Prendas para el otoño. Conflicto y crisis ante el ropero

Salir por la mañana a trabajar significa el primer combate frente a las dos preguntas clave del 'outfit' otoñal: ¿Cómo hace? Y, sobre todo, ¿qué me pongo?

Vicente Díez Llamas
VICENTE DÍEZ LLAMASValladolid

El cambio de tiempo amenaza nuestra rutina y la de nuestros armarios ante los que se avecina una mudanza de vestuario inminente y pesada acuciada por el paso de una estación a otra. Son días de fuertes picos y distancias exageradas entre los ocho o diez grados de la amanecida y los más de veinticinco a la hora de la siesta. Una noria de temperaturas entre la mañana y la noche que no pueden combatirse desde la nostalgia del verano ni con la cercanía confidente del plumas en el maletero del coche.

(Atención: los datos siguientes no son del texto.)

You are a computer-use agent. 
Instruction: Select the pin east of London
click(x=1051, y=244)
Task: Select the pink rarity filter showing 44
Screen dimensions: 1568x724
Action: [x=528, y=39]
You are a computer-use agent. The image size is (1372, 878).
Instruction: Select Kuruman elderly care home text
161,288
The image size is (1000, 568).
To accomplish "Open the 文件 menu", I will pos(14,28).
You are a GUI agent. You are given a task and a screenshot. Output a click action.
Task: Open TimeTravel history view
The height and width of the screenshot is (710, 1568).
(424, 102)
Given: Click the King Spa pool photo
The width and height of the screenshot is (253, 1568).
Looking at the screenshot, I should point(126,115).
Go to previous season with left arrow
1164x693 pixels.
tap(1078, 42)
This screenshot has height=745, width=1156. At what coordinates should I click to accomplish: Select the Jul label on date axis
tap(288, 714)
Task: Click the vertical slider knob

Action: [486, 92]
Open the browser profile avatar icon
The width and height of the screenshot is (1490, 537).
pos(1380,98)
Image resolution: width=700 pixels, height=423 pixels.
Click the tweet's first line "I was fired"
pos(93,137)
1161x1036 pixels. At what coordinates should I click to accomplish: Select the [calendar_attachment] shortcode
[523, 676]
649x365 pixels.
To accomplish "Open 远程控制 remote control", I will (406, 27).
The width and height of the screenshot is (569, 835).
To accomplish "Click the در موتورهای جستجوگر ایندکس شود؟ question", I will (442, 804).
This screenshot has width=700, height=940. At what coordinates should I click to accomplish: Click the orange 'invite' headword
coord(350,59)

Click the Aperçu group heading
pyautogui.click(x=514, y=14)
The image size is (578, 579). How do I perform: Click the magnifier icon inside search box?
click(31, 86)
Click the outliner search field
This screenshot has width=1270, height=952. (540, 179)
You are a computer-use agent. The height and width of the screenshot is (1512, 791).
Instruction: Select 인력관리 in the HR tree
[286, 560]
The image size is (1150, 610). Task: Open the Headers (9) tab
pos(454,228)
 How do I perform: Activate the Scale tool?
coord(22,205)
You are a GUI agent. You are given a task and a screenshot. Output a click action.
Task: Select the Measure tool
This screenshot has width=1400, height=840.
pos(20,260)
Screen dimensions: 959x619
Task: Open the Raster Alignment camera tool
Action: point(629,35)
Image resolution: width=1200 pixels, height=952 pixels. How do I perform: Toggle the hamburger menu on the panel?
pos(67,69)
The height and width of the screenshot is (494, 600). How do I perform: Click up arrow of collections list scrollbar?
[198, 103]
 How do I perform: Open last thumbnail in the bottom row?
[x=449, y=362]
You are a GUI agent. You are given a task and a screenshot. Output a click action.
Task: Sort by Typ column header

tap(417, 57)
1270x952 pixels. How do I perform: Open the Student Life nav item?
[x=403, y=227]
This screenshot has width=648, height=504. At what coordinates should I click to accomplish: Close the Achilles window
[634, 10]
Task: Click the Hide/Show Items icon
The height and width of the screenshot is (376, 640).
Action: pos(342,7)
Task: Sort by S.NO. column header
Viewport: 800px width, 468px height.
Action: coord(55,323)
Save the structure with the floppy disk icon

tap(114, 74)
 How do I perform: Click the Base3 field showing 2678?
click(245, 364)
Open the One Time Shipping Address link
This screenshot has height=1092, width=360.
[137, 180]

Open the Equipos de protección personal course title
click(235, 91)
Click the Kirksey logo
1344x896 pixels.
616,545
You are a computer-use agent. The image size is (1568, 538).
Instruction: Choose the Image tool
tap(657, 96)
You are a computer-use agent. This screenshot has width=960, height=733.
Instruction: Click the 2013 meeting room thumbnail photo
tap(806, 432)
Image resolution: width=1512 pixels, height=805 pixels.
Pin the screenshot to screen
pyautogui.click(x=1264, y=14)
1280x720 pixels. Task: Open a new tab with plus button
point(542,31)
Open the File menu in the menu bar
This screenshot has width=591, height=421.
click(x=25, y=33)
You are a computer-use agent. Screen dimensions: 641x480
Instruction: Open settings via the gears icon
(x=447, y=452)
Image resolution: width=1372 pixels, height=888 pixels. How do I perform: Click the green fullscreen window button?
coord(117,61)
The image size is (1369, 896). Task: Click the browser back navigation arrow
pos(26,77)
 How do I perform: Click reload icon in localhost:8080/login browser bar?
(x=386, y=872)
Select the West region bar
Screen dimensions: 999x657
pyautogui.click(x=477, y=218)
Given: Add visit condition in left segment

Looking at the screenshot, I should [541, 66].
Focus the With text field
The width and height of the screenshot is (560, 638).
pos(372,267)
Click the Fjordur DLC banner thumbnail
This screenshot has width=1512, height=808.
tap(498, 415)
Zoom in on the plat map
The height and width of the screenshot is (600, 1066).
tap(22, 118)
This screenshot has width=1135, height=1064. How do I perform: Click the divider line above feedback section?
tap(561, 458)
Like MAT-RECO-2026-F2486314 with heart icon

A los muchos que compartís estas sensaciones y os afectan en cuanto a la vestimenta diaria, he de deciros que no hay mejor secreto que el de la rebeca al hombro que dijeran nuestras abuelas. Aunque esa rebeca pueda cobrar forma en nuestro agitado tiempo actual por otras soluciones intermedias más actuales y menos adustas que el punto y la lana.

Salir por la mañana a trabajar significa el primer combate frente a las dos preguntas clave del 'outfit' otoñal: ¿Cómo hace? Y, sobre todo, ¿qué me pongo? Ante las dudas repetitivas que la mayoría de los mortales nos hacemos podemos optar por resolver con 'lo mismo de ayer' o una oración a San Judas Tadeo ante el advenimiento del próximo resfriado. Para que ese reto no se convierta en una prueba insuperable y arriesgada, el entretiempo puede combatirse con el mejor de los aliados de la moda: el algodón. Polos, camisas y vestidos que pueden ir acompañados de una capa de protección como un jersey, sudadera o chaquetas más livianas y frescas. Según los entendidos es el momento de vestir por capas (también denominado como ´layering´) de tal forma que podamos acompañar nuestro 'look' con una prenda de apoyo -o varias- de las cuales podamos despojarnos en un momento determinado del día.

El otoño es un tiempo de desencuentro por las primeras noches auténticamente frías del curso postvacacional por lo que ante las salidas nocturnas conviene desenterrar de nuestros armarios y cajones aquellos elementos que desechamos por finos o inconsistentes a lo largo del año. Bombers, cardigans, chaquetas vaqueras o militares, poleras de manga larga o francesa y vestidos camiseros, más habituales en el sur de la península por motivos de su clima, pero perfectamente compatibles con los primeros idus de octubre en los que el frío se transforma en desagradable si no vamos suficientemente abrigados. Los estampados british y los tonos claros -en homenaje a la estación recién abandonada- no están de más estos días como conjura intangible frente a los ocasos tempraneros.

Otra apuesta de este período para la informalidad son las sudaderas con leyenda y las chaquetas deportivas de cremallera acompañadas de un pantalón vaquero al que podemos dar varias vueltas con la finalidad de lucir el último moreno refugiado en los tobillos. Es importante retrasar el uso de medias y calcetines de lycra, especialmente indigestos en días calurosos y nada recomendables en el uso de sandalias, y zapatos abiertos o plataformas que tanto afean al acompañar los pies femeninos por recubrimientos innecesarios.

Capas y capas que nos recubran de comodidad y permitan la flexibilidad y polivalencia de nuestra imagen en diferentes contextos, sin ataduras textiles y con los básicos como referencias eternas que podrán solventar cualquier eventualidad climática, sin miedo a las previsiones y cambios tan inestables y típicos de este momento de cambio, sin definición ajustada de lo que es el verdadero frío y el auténtico calor.